== What needs to be done ==
Please copy out every line of the records below that contains the word "computer", matching case exactly.

### Data listing

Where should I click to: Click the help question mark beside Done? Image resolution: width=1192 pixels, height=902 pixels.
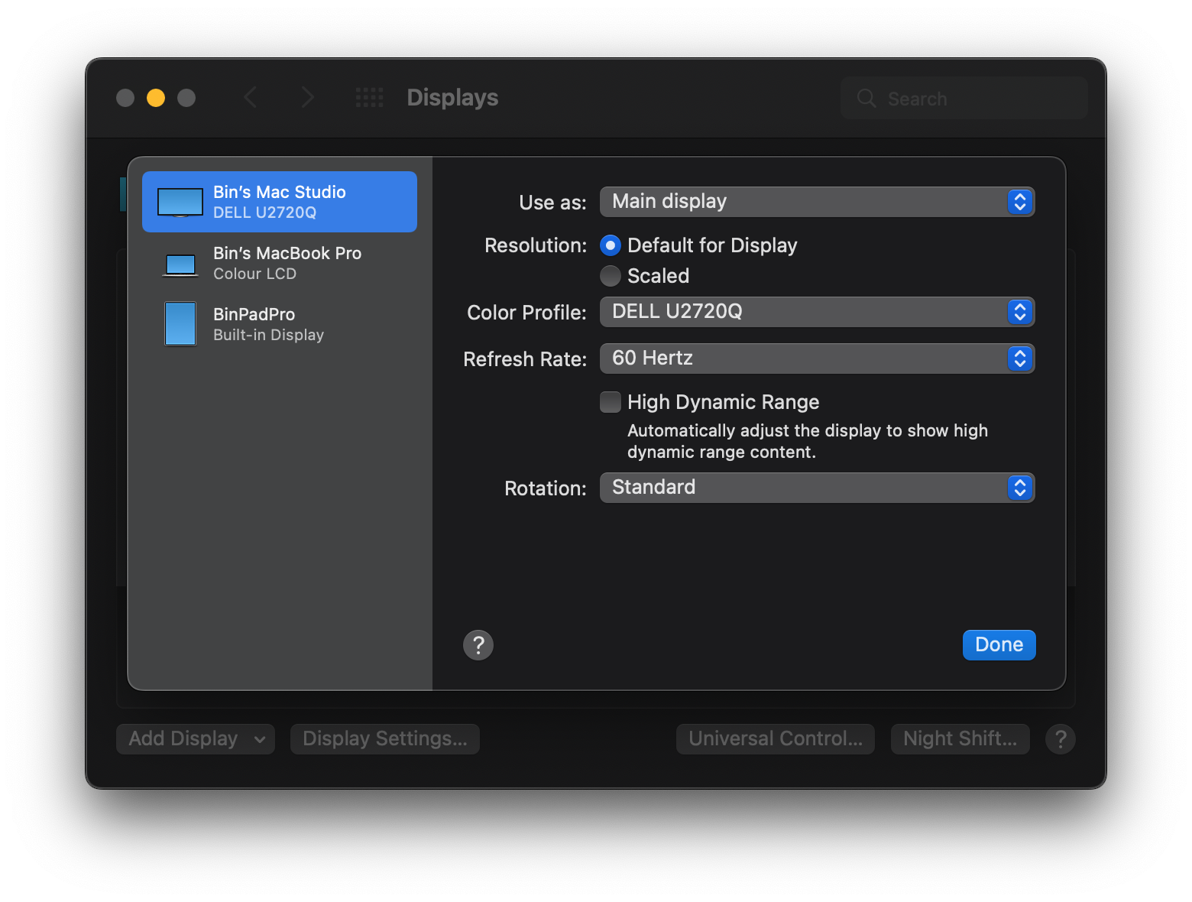[x=478, y=645]
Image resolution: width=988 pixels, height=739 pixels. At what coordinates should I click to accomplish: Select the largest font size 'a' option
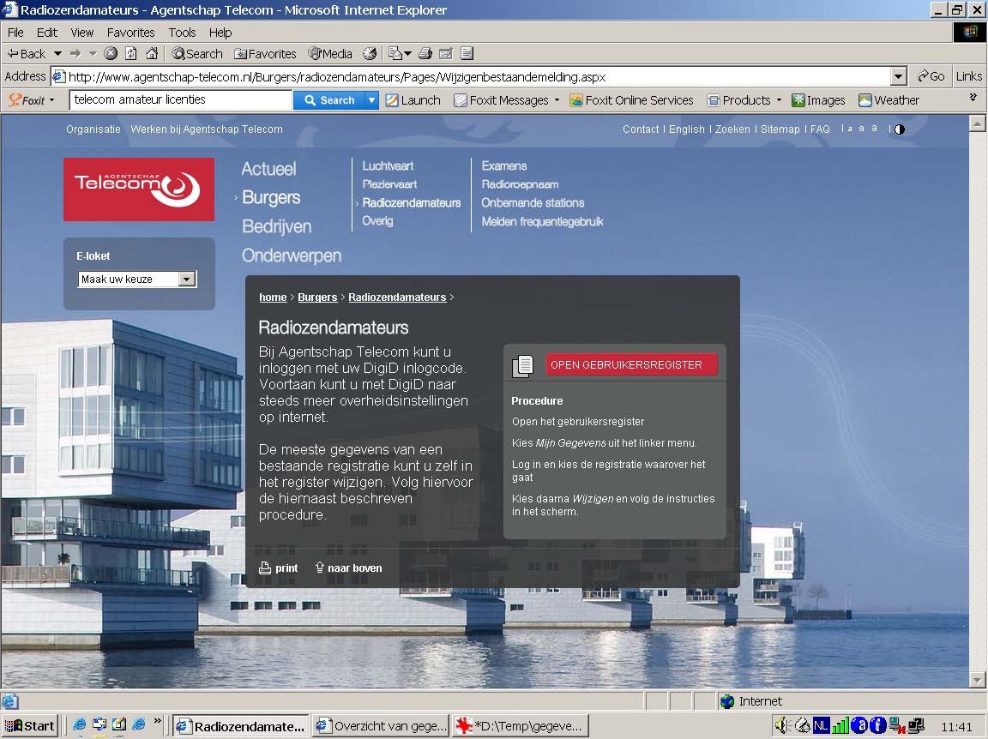[x=875, y=129]
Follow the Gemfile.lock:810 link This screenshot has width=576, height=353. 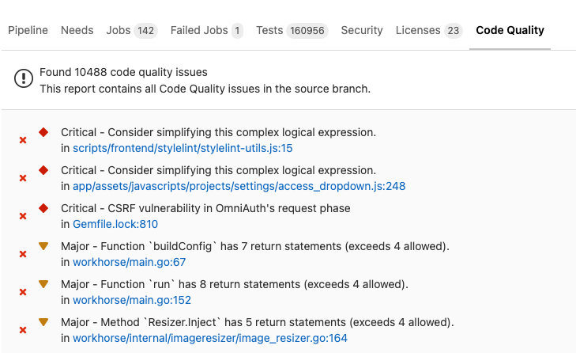point(115,224)
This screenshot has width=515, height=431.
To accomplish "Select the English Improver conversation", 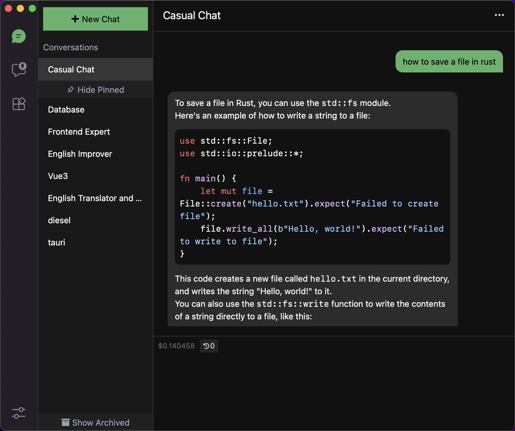I will 96,154.
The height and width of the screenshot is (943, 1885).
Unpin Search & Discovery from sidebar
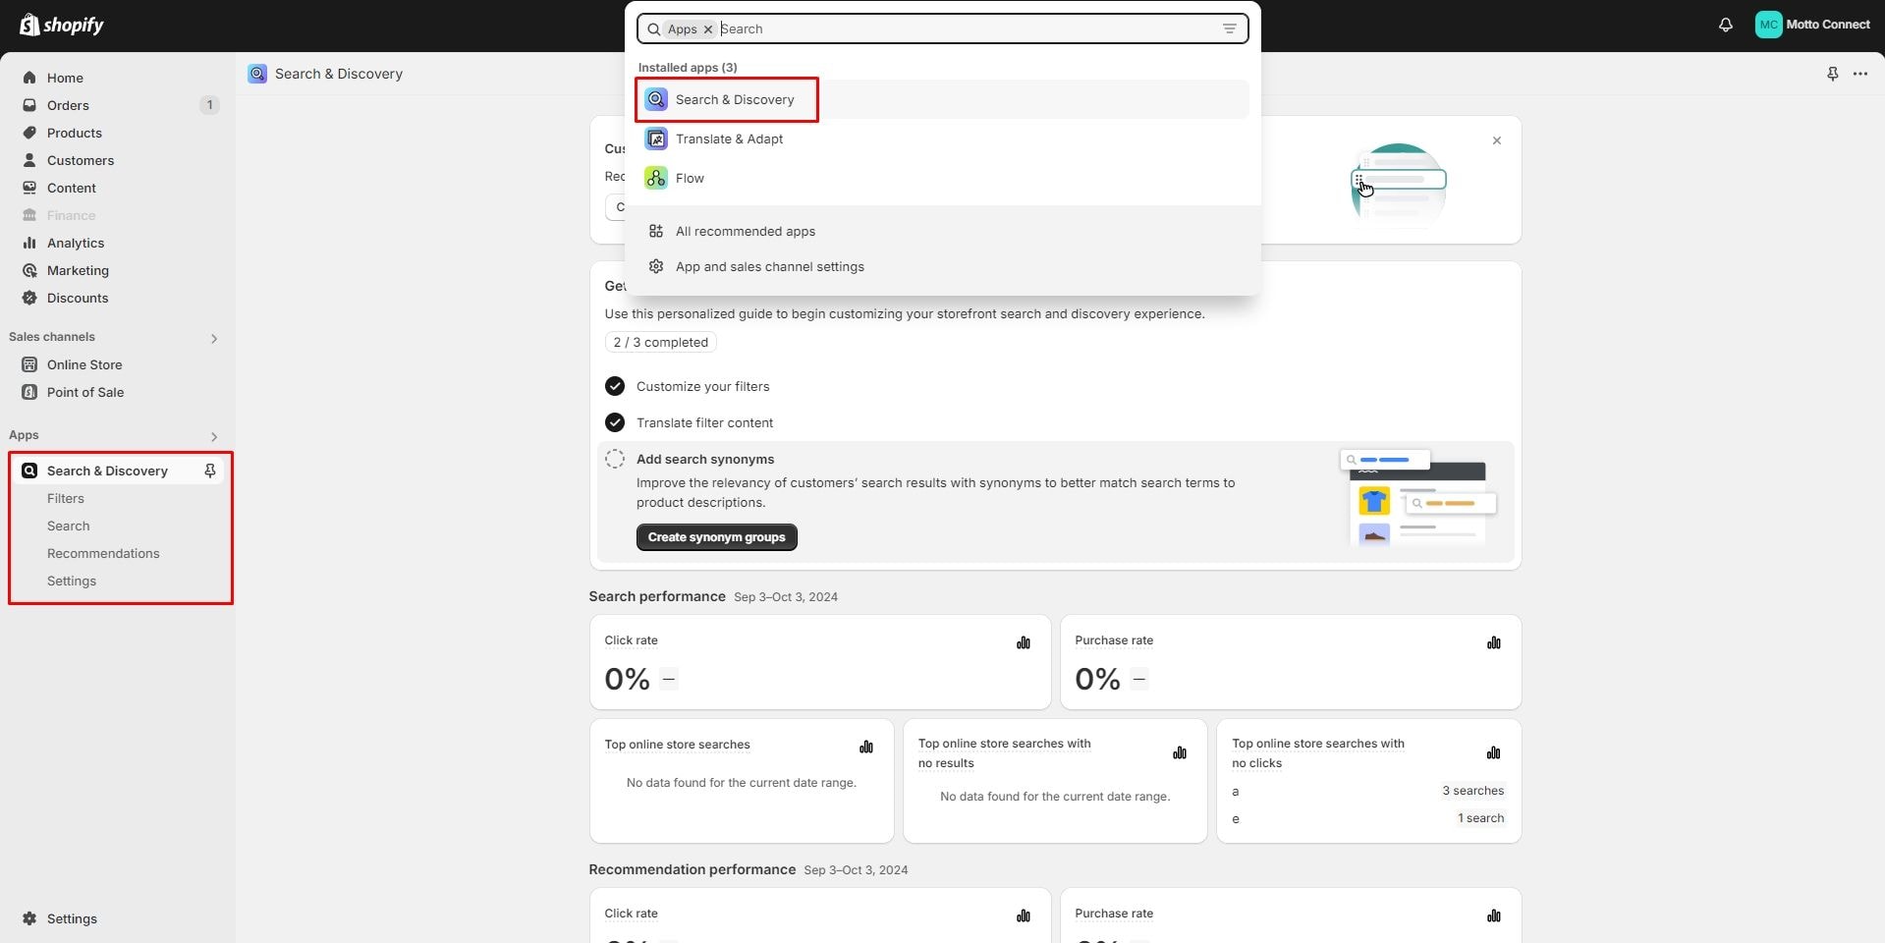(209, 471)
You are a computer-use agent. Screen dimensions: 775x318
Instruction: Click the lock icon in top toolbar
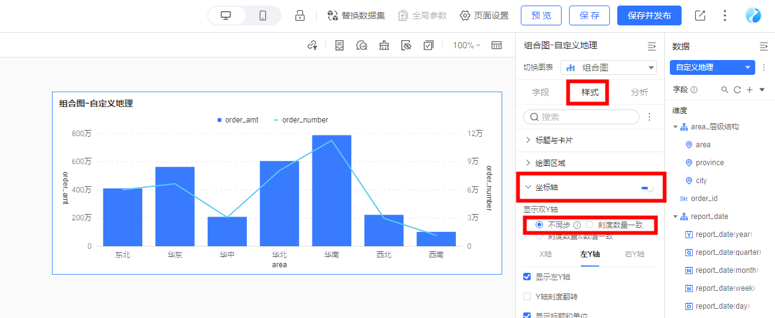click(x=300, y=15)
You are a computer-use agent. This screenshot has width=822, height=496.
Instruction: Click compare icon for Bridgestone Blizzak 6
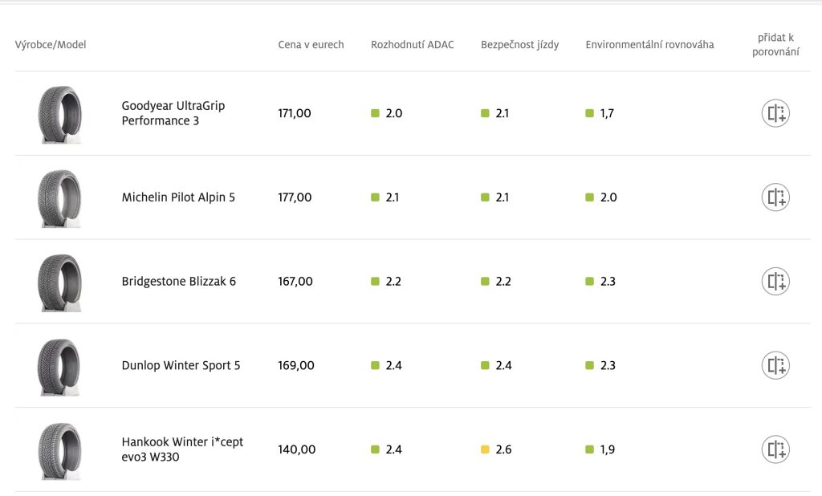click(775, 282)
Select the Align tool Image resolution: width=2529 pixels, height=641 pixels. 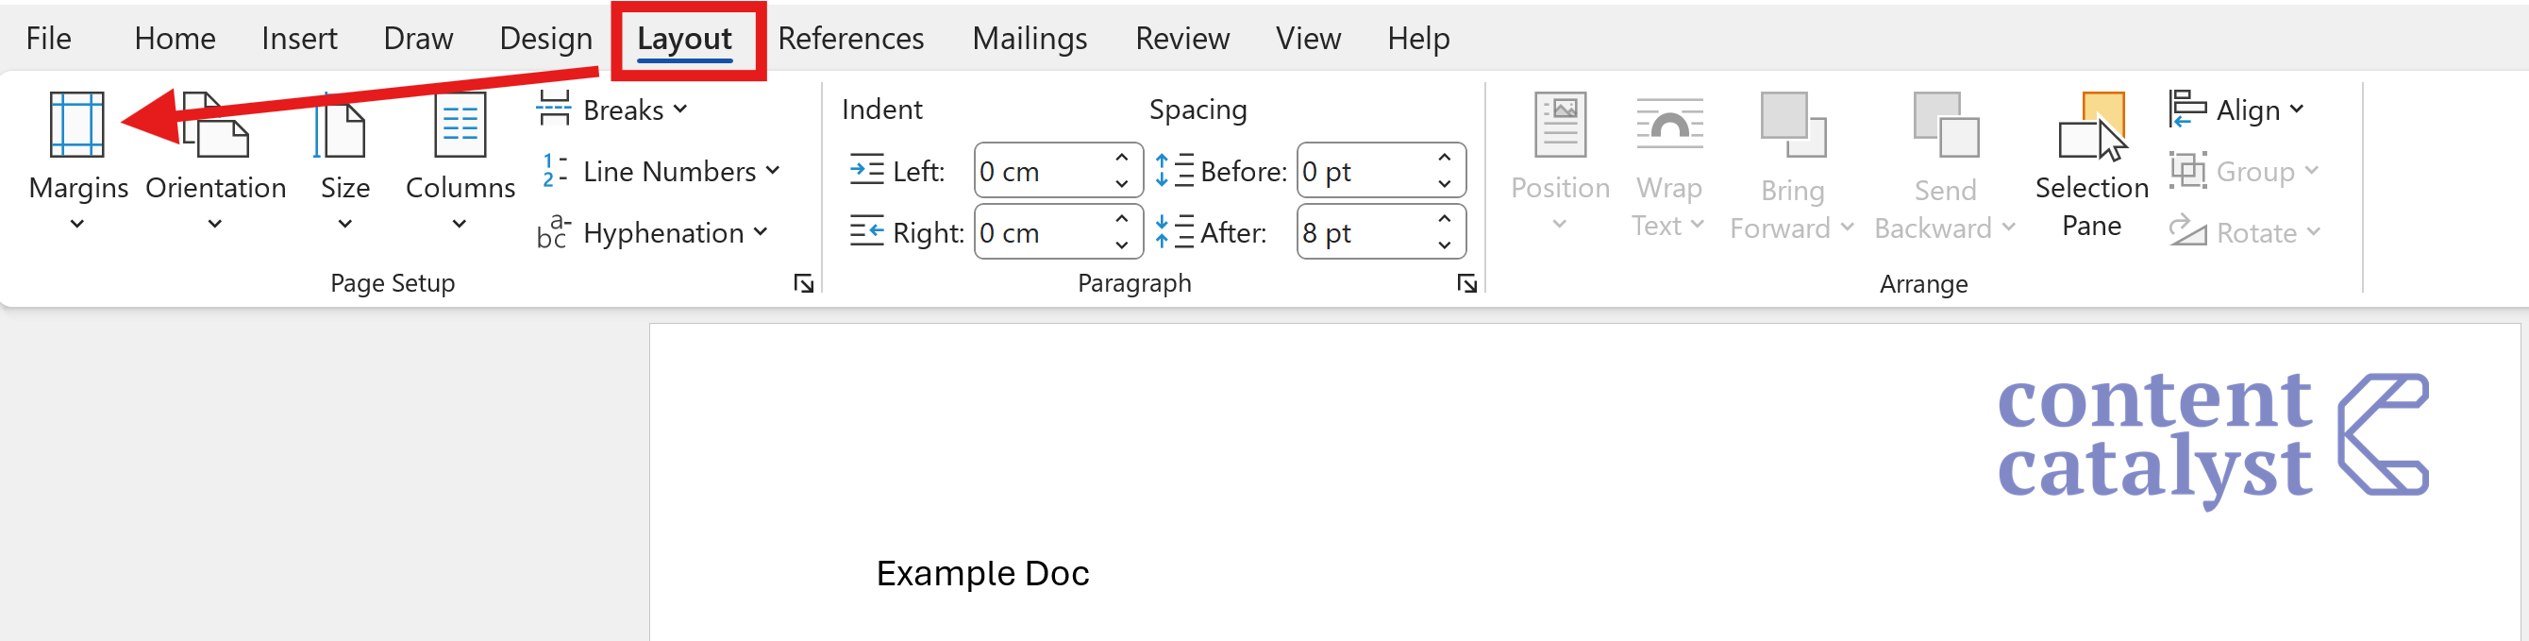2238,110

######

== The completed task ==
You are a computer-use agent. Screen dimensions: 775x318
You are a computer-use agent. This screenshot has width=822, height=496.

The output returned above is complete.